▶ _Work to complete_
Please reproduce the entries below exactly from the line with "Click the Alerts page icon" through their last line, leaving out any pictures.

[[ Data supplied open ]]

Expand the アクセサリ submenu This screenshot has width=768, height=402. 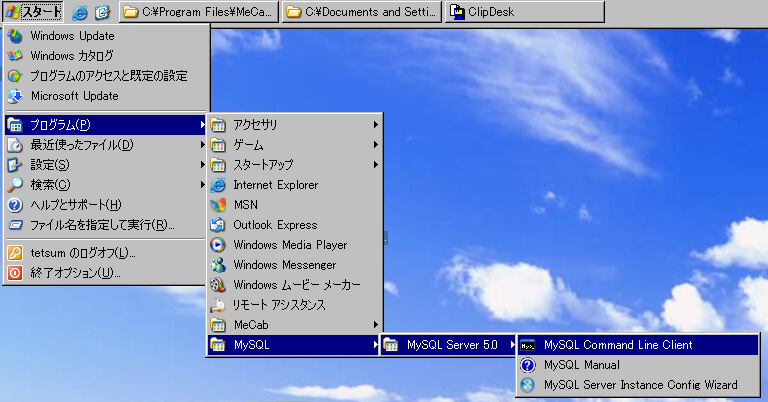coord(255,125)
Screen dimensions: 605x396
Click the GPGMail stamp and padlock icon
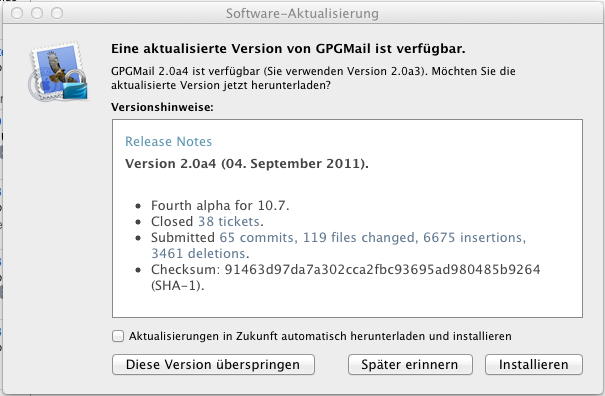(59, 72)

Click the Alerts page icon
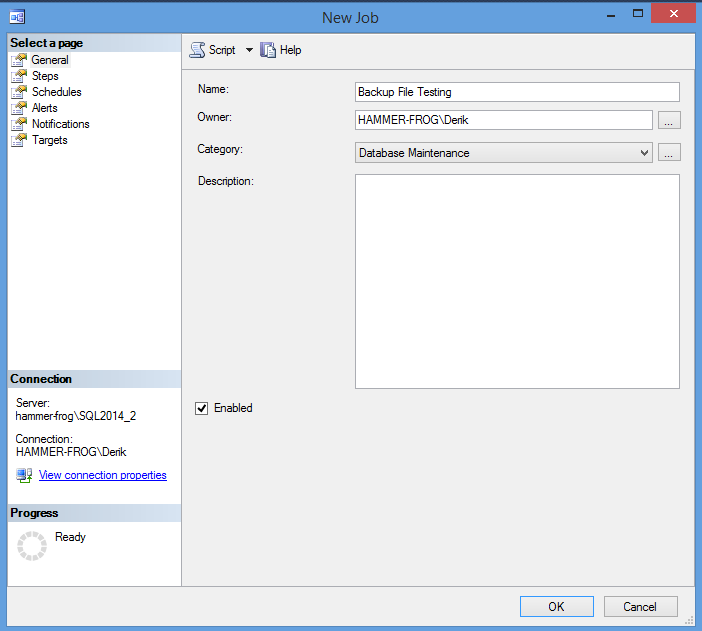click(18, 108)

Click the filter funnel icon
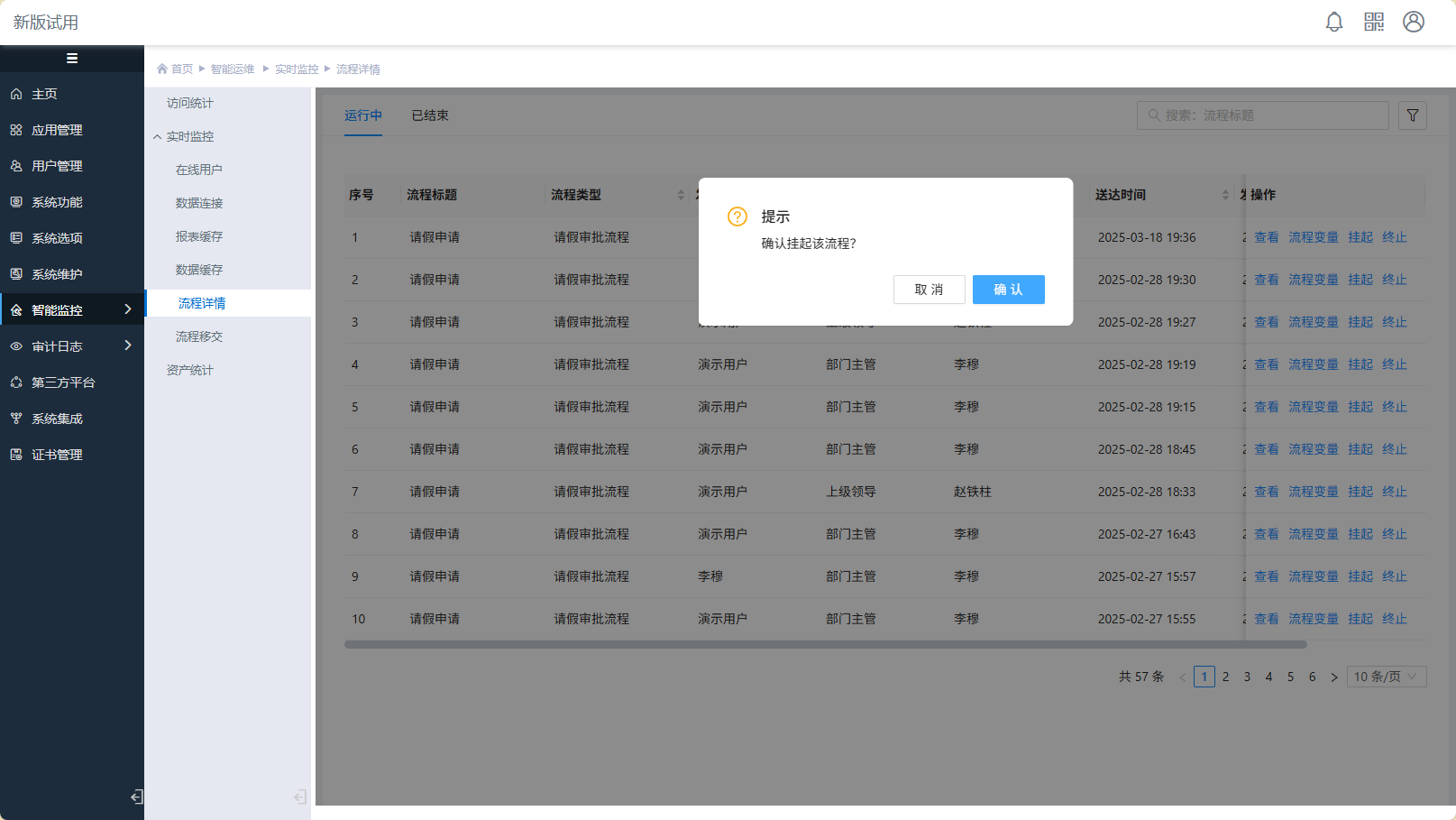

[[ Data supplied closed ]]

▶ _Response_
Click the Alerts page icon
click(18, 108)

Click the filter funnel icon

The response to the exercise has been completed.